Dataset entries
((
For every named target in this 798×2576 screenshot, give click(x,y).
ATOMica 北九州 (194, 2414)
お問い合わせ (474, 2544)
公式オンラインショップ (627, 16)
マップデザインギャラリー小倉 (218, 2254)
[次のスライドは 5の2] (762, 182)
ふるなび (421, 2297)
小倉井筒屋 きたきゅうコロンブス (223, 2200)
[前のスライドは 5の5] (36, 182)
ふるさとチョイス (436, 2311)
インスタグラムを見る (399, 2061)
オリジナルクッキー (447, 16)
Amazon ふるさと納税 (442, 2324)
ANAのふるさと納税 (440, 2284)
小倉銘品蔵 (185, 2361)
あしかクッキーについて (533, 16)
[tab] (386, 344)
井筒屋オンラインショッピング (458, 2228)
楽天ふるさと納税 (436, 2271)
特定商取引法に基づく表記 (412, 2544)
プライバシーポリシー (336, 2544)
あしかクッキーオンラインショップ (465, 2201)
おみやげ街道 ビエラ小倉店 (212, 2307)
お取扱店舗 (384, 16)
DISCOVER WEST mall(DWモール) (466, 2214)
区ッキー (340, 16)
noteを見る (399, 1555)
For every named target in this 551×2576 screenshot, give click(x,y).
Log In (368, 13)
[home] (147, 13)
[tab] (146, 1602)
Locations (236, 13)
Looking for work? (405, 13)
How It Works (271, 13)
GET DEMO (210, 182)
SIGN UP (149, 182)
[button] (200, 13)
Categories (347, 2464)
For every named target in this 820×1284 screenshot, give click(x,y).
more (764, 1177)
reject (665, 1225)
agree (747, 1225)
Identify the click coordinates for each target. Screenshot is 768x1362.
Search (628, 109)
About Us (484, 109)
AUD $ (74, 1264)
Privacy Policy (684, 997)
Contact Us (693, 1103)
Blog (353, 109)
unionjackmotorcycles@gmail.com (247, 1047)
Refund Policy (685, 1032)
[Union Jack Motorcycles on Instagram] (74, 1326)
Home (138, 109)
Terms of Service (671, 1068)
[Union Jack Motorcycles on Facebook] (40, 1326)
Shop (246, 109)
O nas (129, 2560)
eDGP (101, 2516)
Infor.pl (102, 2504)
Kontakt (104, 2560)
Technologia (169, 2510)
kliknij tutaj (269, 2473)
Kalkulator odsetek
))
Activity: What is needed is the number of lines above that include the string "give", and nothing else.

Reply to the exercise: 3